• Exercise brief: Could you rewrite the stretch of records from the line containing "The height and width of the screenshot is (188, 188)." through the line containing "click(x=44, y=16)", swapping "search field" for "search box" and leaving everything else unchanged?

• Given data:
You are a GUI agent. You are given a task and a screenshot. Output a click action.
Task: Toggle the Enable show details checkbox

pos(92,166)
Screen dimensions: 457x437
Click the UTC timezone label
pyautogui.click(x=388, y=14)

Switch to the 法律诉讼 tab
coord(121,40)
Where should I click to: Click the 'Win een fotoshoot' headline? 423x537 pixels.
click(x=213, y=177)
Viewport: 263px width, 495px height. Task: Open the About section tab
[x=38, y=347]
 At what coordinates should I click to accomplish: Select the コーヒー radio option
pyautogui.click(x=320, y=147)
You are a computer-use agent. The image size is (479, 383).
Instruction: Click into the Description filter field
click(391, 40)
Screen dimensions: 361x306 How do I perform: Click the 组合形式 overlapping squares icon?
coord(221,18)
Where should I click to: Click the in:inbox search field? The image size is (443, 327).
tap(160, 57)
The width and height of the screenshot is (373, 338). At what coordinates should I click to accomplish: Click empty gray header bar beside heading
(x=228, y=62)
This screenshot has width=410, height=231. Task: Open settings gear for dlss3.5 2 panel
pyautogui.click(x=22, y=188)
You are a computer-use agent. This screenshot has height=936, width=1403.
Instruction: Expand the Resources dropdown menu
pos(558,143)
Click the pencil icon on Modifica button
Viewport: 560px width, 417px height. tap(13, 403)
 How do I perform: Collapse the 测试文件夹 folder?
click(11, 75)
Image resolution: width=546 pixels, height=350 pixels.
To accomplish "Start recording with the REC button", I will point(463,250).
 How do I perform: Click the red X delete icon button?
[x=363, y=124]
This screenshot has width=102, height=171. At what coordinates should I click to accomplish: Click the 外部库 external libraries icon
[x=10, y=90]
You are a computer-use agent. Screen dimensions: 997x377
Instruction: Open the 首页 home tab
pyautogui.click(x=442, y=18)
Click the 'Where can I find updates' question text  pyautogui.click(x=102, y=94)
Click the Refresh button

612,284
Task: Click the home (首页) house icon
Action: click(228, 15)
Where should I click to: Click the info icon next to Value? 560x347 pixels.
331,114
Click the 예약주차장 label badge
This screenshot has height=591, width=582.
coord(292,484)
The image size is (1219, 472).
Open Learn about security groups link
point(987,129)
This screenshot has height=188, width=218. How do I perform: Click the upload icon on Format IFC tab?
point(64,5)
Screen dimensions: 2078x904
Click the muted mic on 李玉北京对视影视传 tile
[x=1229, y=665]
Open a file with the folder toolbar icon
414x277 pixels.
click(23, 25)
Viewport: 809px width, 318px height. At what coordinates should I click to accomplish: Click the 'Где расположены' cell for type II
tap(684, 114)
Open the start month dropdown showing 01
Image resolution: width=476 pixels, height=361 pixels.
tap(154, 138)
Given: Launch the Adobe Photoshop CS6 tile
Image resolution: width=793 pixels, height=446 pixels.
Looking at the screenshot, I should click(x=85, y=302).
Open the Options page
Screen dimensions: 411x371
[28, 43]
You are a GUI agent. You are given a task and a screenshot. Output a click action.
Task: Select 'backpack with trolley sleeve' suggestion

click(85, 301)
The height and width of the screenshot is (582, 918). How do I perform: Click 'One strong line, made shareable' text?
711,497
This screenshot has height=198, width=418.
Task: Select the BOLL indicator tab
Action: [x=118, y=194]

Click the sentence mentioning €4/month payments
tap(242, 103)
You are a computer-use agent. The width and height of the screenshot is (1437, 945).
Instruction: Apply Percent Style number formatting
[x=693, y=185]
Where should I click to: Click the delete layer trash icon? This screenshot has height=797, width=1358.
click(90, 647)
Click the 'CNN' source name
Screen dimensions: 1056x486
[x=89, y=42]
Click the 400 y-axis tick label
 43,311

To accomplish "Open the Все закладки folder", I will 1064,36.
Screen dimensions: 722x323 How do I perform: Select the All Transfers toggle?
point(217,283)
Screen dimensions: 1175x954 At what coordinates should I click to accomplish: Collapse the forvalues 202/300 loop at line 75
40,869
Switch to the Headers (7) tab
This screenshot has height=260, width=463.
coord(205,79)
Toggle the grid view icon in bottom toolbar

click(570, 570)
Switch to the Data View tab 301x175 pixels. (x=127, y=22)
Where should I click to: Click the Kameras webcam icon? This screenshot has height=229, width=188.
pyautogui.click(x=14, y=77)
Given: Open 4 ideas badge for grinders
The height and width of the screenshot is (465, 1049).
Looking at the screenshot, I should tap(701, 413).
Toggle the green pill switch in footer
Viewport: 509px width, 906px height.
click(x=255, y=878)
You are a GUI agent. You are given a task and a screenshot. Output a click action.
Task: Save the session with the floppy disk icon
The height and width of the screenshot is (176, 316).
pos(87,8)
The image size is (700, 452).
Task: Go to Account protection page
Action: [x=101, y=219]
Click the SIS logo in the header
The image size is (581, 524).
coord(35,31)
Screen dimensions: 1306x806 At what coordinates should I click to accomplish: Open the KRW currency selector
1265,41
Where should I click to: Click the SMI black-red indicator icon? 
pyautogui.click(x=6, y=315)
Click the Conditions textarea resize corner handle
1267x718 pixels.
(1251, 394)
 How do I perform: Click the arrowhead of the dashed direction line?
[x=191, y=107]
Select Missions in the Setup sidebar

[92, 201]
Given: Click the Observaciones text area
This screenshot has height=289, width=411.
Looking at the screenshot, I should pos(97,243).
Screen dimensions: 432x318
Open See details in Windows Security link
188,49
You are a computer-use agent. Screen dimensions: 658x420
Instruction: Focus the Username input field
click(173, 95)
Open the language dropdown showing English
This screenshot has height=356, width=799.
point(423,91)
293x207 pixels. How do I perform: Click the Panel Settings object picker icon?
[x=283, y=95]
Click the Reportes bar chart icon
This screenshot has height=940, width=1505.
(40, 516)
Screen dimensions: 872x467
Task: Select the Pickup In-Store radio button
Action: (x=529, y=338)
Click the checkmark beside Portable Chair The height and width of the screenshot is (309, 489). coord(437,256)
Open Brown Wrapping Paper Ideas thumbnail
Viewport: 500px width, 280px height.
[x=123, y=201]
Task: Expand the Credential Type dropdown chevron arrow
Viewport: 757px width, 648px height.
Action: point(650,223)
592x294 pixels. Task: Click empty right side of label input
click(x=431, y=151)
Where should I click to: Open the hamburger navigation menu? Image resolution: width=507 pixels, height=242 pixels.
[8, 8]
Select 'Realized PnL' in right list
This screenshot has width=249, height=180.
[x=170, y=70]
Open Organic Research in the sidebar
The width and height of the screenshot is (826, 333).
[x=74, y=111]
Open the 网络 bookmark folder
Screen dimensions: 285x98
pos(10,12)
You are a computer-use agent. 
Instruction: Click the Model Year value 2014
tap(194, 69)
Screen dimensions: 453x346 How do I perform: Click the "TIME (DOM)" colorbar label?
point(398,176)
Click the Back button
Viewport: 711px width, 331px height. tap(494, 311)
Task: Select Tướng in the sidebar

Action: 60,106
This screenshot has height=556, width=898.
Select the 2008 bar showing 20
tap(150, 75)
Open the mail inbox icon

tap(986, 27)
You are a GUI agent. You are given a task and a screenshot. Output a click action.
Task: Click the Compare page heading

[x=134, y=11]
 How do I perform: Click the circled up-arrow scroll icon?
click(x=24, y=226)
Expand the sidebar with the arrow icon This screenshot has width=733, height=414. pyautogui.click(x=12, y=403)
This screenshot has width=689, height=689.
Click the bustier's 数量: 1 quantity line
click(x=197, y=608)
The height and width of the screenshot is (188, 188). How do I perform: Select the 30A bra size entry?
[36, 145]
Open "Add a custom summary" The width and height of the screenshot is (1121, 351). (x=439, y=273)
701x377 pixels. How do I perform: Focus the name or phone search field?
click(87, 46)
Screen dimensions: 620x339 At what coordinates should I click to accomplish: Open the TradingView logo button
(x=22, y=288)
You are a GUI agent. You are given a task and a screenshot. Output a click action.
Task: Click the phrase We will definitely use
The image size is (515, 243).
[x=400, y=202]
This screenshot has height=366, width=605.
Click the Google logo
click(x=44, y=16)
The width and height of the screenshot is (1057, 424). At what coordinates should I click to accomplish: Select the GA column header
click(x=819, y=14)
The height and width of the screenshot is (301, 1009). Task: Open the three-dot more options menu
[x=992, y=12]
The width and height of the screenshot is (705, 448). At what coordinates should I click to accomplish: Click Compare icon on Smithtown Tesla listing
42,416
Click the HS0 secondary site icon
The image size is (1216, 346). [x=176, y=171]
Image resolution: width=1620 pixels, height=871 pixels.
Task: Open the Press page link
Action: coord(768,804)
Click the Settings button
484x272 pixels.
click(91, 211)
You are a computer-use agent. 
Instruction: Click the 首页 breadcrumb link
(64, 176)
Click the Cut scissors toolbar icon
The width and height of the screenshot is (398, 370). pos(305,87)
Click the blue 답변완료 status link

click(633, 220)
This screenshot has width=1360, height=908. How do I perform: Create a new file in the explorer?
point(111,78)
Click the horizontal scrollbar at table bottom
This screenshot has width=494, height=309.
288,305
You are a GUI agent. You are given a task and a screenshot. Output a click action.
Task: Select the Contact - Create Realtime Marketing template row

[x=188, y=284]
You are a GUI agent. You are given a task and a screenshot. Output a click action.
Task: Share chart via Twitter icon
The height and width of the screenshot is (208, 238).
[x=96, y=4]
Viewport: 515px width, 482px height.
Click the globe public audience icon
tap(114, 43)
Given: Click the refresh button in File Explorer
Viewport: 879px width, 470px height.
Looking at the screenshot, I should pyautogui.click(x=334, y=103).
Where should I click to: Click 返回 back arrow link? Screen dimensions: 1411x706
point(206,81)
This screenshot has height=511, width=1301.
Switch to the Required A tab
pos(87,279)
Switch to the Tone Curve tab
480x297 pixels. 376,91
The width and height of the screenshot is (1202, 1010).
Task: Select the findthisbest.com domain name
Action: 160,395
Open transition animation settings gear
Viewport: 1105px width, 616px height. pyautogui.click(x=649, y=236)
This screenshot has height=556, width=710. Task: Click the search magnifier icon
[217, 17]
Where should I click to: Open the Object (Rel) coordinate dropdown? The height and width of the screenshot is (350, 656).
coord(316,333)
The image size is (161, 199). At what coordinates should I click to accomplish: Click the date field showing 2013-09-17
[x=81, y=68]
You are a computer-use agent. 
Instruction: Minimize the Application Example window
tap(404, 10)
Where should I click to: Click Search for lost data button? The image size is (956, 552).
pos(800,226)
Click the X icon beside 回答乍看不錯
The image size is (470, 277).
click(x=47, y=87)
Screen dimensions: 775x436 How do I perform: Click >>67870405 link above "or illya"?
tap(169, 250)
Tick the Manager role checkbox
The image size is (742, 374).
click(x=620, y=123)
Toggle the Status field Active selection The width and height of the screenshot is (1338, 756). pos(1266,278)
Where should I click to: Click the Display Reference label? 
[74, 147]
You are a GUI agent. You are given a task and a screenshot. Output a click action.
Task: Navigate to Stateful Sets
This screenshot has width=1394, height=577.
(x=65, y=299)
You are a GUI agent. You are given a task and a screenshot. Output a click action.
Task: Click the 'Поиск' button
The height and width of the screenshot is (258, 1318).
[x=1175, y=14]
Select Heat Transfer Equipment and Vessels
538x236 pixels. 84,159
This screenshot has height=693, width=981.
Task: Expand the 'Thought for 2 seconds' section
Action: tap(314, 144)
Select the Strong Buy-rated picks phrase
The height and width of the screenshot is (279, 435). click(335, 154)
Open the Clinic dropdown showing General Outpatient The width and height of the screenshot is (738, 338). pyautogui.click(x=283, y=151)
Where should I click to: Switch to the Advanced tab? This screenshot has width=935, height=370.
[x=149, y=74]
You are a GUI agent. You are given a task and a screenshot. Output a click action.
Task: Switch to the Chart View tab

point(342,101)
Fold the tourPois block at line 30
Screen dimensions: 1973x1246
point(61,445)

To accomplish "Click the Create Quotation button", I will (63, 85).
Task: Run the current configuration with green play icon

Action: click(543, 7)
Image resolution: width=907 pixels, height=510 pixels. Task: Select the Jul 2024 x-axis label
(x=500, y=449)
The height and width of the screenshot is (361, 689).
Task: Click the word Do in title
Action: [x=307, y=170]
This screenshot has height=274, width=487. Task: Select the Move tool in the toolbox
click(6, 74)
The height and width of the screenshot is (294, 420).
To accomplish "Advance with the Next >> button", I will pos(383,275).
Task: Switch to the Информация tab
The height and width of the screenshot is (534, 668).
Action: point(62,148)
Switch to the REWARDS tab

• Solution to this task:
The height and width of the screenshot is (188, 188). How do I perform: Select the 30A bra size entry?
[36, 145]
Open "Add a custom summary" The width and height of the screenshot is (1121, 351). (x=439, y=273)
701x377 pixels. How do I perform: Focus the name or phone search box?
click(87, 46)
Screen dimensions: 620x339 At what coordinates should I click to accomplish: Open the TradingView logo button
(x=22, y=288)
You are a GUI agent. You are given a task and a screenshot. Output a click action.
Task: Click the phrase We will definitely use
The image size is (515, 243).
[x=400, y=202]
This screenshot has height=366, width=605.
Click the Google logo
click(x=44, y=16)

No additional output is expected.